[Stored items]
▬▬▬▬▬▬▬▬▬▬

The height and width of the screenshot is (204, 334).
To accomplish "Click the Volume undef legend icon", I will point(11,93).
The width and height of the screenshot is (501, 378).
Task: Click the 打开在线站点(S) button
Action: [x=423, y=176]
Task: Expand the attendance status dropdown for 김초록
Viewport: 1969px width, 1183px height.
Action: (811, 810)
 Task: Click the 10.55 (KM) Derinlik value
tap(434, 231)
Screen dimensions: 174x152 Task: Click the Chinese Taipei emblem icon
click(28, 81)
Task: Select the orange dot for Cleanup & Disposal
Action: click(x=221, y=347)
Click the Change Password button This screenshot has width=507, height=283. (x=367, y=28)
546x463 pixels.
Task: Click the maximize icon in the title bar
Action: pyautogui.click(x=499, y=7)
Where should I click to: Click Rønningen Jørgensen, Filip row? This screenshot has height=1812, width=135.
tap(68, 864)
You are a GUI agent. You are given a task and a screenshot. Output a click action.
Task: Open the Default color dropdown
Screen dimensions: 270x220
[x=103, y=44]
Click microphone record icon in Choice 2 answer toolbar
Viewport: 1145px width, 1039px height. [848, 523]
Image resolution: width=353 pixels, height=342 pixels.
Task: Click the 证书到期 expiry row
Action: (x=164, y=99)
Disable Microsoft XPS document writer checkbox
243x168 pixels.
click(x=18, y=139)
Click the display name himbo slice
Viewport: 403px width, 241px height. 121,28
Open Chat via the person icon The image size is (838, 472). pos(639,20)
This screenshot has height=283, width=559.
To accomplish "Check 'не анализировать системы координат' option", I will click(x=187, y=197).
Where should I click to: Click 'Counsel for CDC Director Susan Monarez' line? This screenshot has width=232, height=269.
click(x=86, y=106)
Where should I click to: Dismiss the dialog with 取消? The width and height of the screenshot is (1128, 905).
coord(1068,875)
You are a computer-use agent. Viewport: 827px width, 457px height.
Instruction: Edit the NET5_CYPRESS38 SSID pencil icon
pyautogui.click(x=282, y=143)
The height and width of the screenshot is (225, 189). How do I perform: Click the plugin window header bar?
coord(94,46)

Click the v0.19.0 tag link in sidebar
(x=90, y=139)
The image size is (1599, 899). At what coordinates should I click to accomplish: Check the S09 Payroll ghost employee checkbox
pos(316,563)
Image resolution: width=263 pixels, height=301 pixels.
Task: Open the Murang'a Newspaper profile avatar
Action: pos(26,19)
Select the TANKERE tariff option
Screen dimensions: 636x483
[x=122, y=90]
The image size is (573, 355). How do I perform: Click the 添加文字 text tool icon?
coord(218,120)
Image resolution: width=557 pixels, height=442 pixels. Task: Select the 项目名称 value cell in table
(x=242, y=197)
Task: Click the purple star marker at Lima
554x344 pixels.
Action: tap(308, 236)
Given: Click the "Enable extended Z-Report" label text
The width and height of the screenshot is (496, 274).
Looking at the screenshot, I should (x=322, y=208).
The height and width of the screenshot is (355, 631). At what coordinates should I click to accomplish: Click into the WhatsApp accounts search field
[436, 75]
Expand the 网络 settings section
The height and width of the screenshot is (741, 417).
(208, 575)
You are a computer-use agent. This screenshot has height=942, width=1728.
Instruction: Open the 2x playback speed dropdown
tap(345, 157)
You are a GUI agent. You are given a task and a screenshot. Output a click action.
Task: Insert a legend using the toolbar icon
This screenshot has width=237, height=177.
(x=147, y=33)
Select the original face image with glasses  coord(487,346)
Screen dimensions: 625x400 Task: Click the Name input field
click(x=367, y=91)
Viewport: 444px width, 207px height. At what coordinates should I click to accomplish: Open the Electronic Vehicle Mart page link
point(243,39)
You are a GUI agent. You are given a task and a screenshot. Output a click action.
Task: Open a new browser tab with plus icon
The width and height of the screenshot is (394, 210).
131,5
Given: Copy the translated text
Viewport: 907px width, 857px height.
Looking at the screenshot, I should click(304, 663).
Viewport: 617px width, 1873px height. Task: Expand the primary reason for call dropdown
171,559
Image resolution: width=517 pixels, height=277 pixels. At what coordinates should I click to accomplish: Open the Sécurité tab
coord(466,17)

▬▬▬▬▬▬▬▬▬▬

> _EXERCISE OBJECTIVE_
What lines in the entries above include the string "computer"? Return each one.

> _ANSWER TO THIS EXERCISE_
You are a computer-use agent. Viewport: 827px width, 457px height.
You are a computer-use agent. This screenshot has height=942, width=1728.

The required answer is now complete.